Generalizing Permissive-Upgrade in Dynamic Information Flow Analysis

TL;DR

This paper extends the permissive-upgrade technique for dynamic information flow control from simple two-point security lattices to arbitrary lattices, enhancing flexibility while maintaining soundness.

Contribution

It introduces a novel, sound, and permissive generalization of permissive-upgrade for arbitrary security lattices, overcoming previous limitations.

Findings

Successfully generalizes permissive-upgrade to arbitrary lattices.

Maintains soundness while increasing permissiveness.
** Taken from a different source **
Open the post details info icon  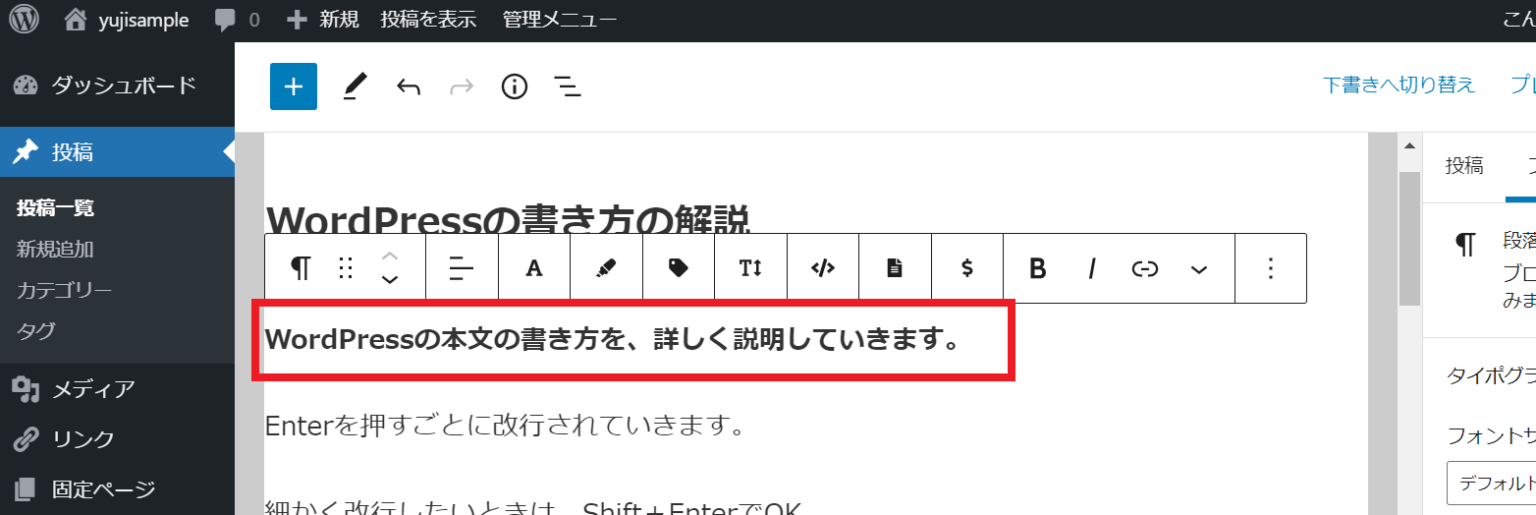[x=514, y=87]
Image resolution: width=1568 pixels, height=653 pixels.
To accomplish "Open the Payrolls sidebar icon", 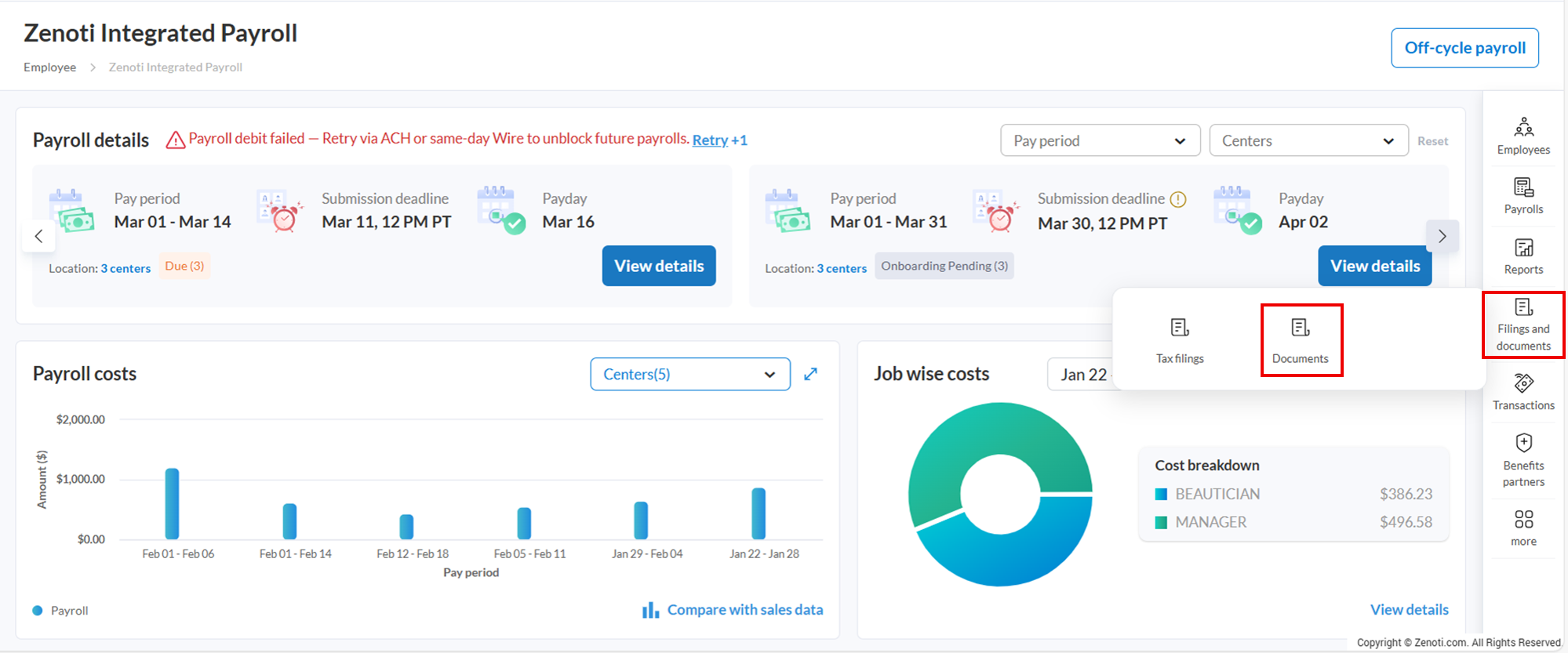I will click(x=1523, y=196).
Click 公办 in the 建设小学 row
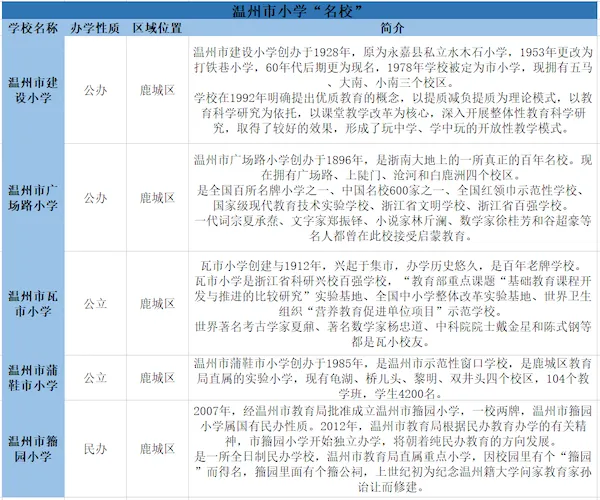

Provides a formal proof of the generalized method's soundness.

Abstract

Preventing implicit information flows by dynamic program analysis requires coarse approximations that result in false positives, because a dynamic monitor sees only the executed trace of the program. One widely deployed method is the no-sensitive-upgrade check, which terminates a program whenever a variable's taint is upgraded (made more sensitive) due to a control dependence on tainted data. Although sound, this method is restrictive, e.g., it terminates the program even if the upgraded variable is never used subsequently. To counter this, Austin and Flanagan introduced the permissive-upgrade check, which allows a variable upgrade due to control dependence, but marks the variable "partially-leaked". The program is stopped later if it tries to use the partially-leaked variable. Permissive-upgrade handles the dead-variable assignment problem and remains sound. However, Austin and Flanagan develop permissive-upgrade only for a two-point (low-high) security lattice and indicate a generalization to pointwise products of such lattices. In this paper, we develop a non-trivial and non-obvious generalization of permissive-upgrade to arbitrary lattices. The key difficulty lies in finding a suitable notion of partial leaks that is both sound and permissive and in developing a suitable definition of memory equivalence that allows an inductive proof of soundness.